[TEXT PROVIDED — start]
Location
- 241078 RGE RD 280 Rocky View County, Alberta, T1X 2L4 Canada 51°01′38″N 113°46′16″W﻿ / ﻿51.02713°N 113.7711°W

Information
- Type: Public
- Motto: Semper Nulli Secundus (Second to None)
- Established: 1961
- School board: Rocky View Schools
- Principal: Chris Robertson
- Grades: 10-12
- Campus: Rural
- Colours: Red and Black
- Team name: Lakers
- Communities served: Chestermere, Langdon, Indus
- Website: chestermerehg.rockyview.ab.ca

= Chestermere High School =

Chestermere High School is a public high school near Chestermere, Alberta, Canada. About 900 students were enrolled at this school before Grade 9 was removed in 2016 to reduce overcrowding. Currently, there are about 1100 students. The school features three parking lots, one for grades 10 and 11, one for 11 and 12, and a special one for the staff.

It was originally two separate schools: an elementary school and the other for grades 7–12. After an elementary school and middle school were erected in Chestermere, the two were joined by a hallway and the old school became a senior high. The hallway was torn down and renovated in 2008. The hallway now houses several murals, including one of Bob Marley - indicative of the culture throughout the administration.

==Special News==

Over the span of early 2022 and summer 2024, Netflix big hit TV show "My Life With The Walter Boys" was filmed showcasing several scenes with the school.

==Incidents==
There has only been one serious violent incident at the school. Two students got into a fight over a girl in 2001. One received hospitalizing injuries and died shortly after. A bench made of hockey sticks was made for the school in memory of the student.
[TEXT PROVIDED — finish]
[THE DATA — start]
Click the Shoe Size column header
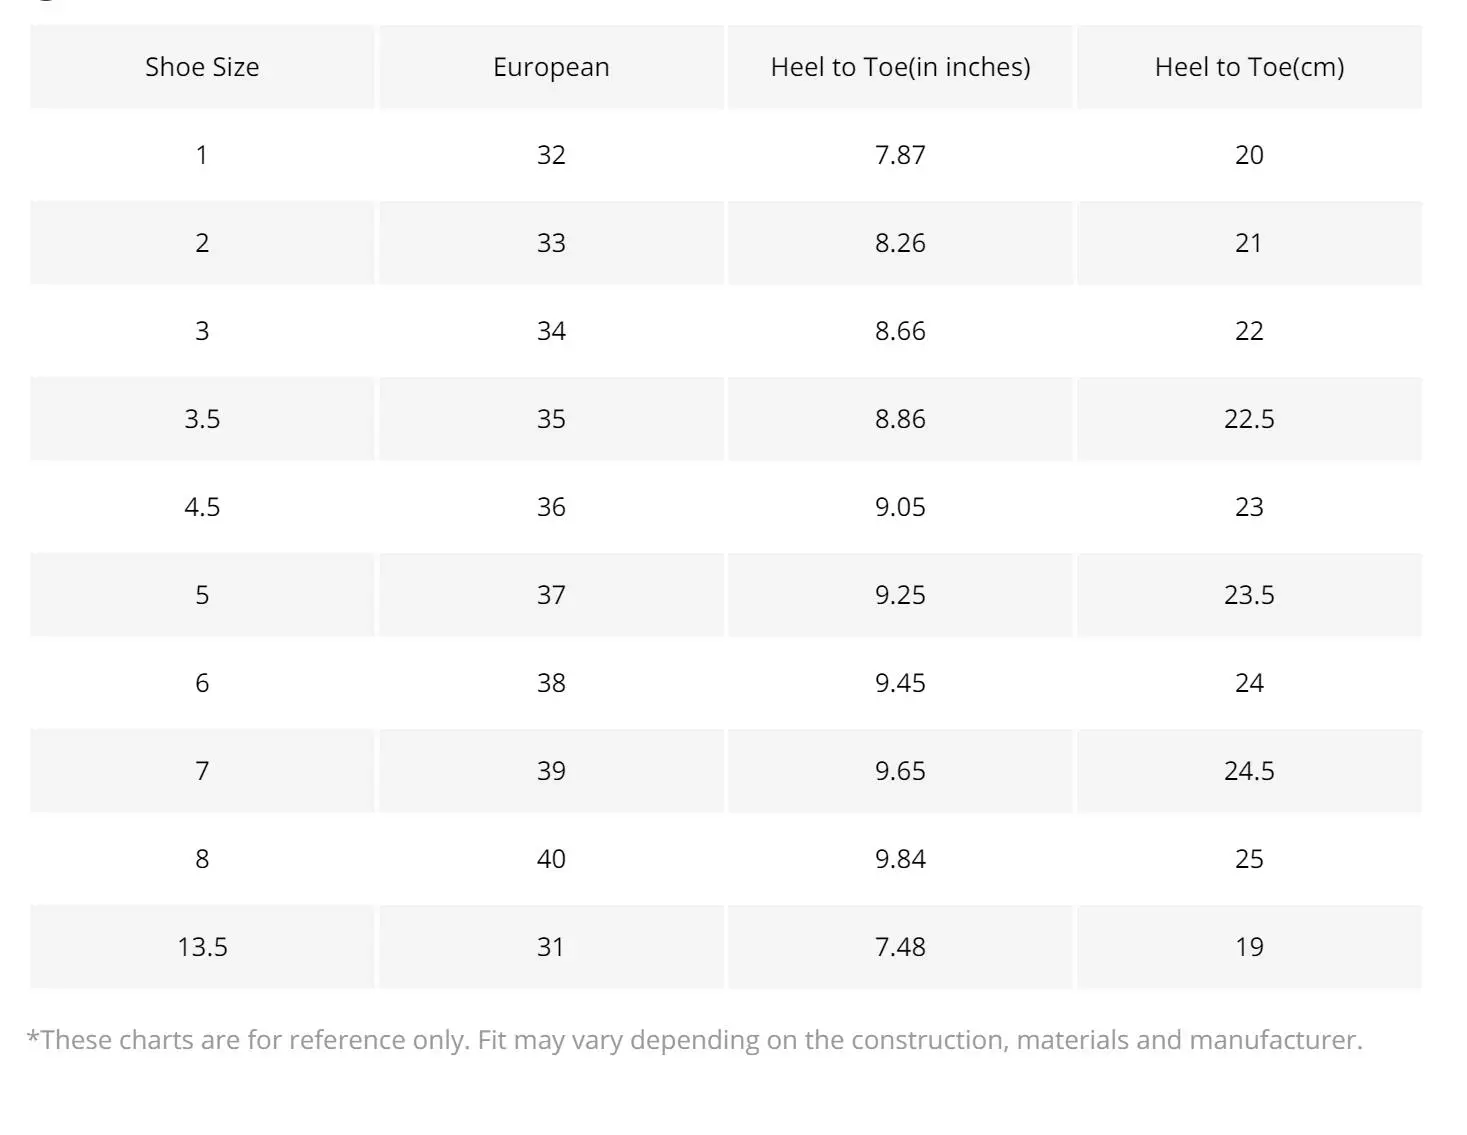This screenshot has width=1467, height=1135. 202,67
[THE DATA — finish]
TASKS TO PERFORM:
[A] Quote the Chestermere High School text word for word from "It was originally" to "with the school.".
[B] In the Chestermere High School text, what year was Grade 9 removed from the school?

TASK-BY-TASK ANSWERS:
[A]
It was originally two separate schools: an elementary school and the other for grades 7–12. After an elementary school and middle school were erected in Chestermere, the two were joined by a hallway and the old school became a senior high. The hallway was torn down and renovated in 2008. The hallway now houses several murals, including one of Bob Marley - indicative of the culture throughout the administration.

==Special News==

Over the span of early 2022 and summer 2024, Netflix big hit TV show "My Life With The Walter Boys" was filmed showcasing several scenes with the school.

[B] 2016